PLINQ is built on top of the Task Parallel Library (TPL) and promises to revolutionise the way we write programs that can benefit from the multi-core processor era. But how does it work internally?
This article assumes that you are familiar with the basics of LINQ and have an understanding PLINQ and TPL.
In this short article, I will concentrate on the techniques used by the first CTP of PLINQ to partition work streams and associate different partitions to different threads. It is worth mentioning that by default, TPL provides one thread per processor core.
The deferred execution and lazy evaluation characteristics of LINQ allow for creation of infinite size lists as the source for a LINQ query.

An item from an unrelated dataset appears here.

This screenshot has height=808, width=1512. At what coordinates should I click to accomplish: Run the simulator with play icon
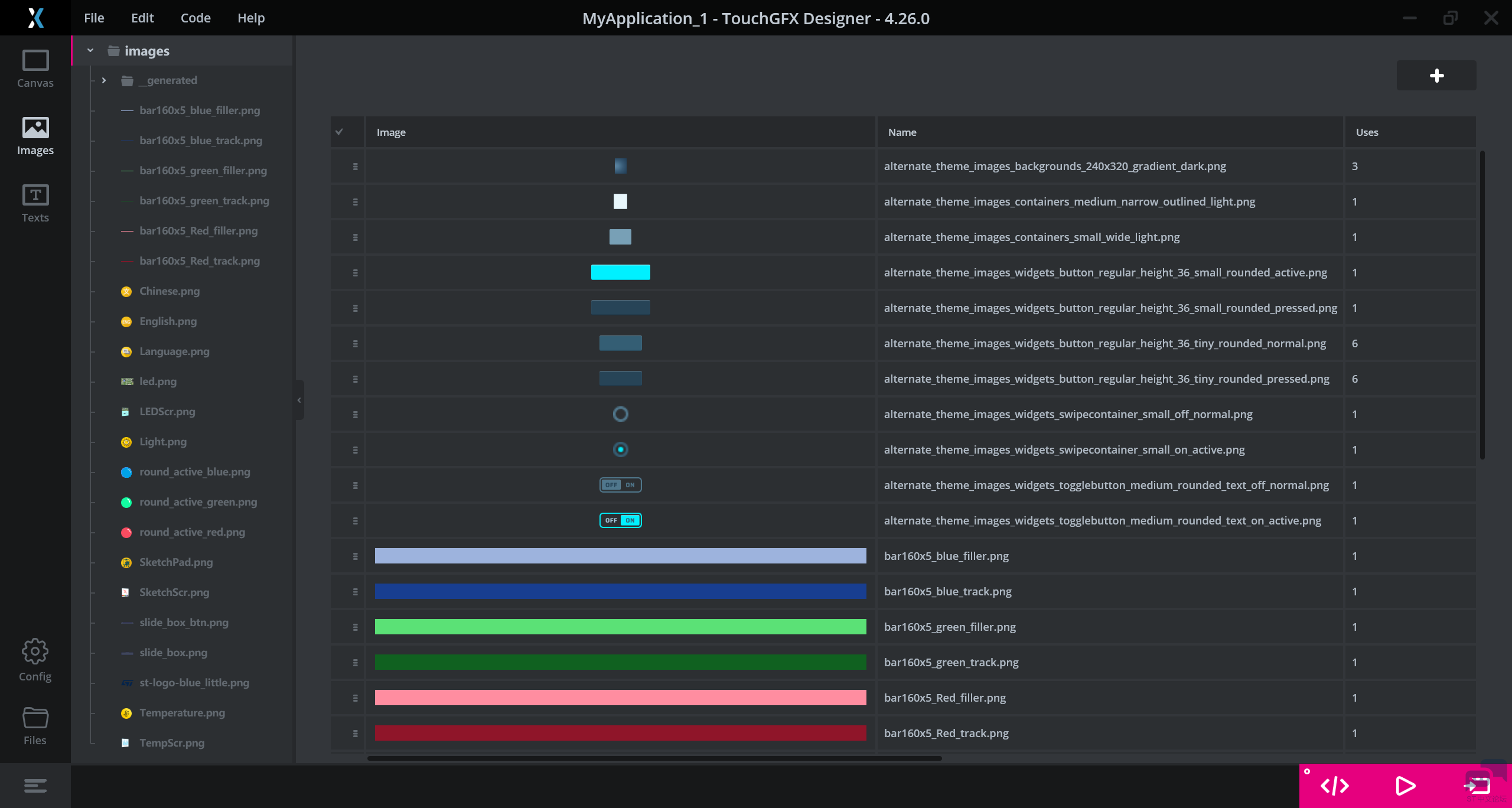[1405, 786]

For instance it is possible to define an enumerator that represents the set of Natural Numbers:
class NaturalNumbersEnumerable : IEnumerable<uint>
public IEnumerator<uint> GetEnumerator()
uint i = 1;
yield return i++;
(I know that it is not really a full set of natural numbers and it can only go up to uint.MaxValue before either throwing an OverflowException or starting back from 0, but it fits the purpose of this article)
The fact of the matter is that the above list never ends because the more you call MoveNext on the enumerator the more natural numbers are generated. So somehow we need to limit the execution by using functions that limit the size of the returned list. As shown below, Take can be one of those functions:
var linq =
foreach (uint i in linq)
Executing the above code prints numbers from 1 to 100 in a sequential manner. With PLINQ however, it is possible to execute the same query using more than one thread. The work distribution algorithms used here are the focus of the remainder of this article.
An enumerator (stream) is partitioned into multiple smaller enumerators of type IQueryOperatorEnumerator<T>. The partitioned stream is represented by PartitionedStream<T> which exposes an array of IQueryOperatorEnumerator<T> that can be iterated concurrently.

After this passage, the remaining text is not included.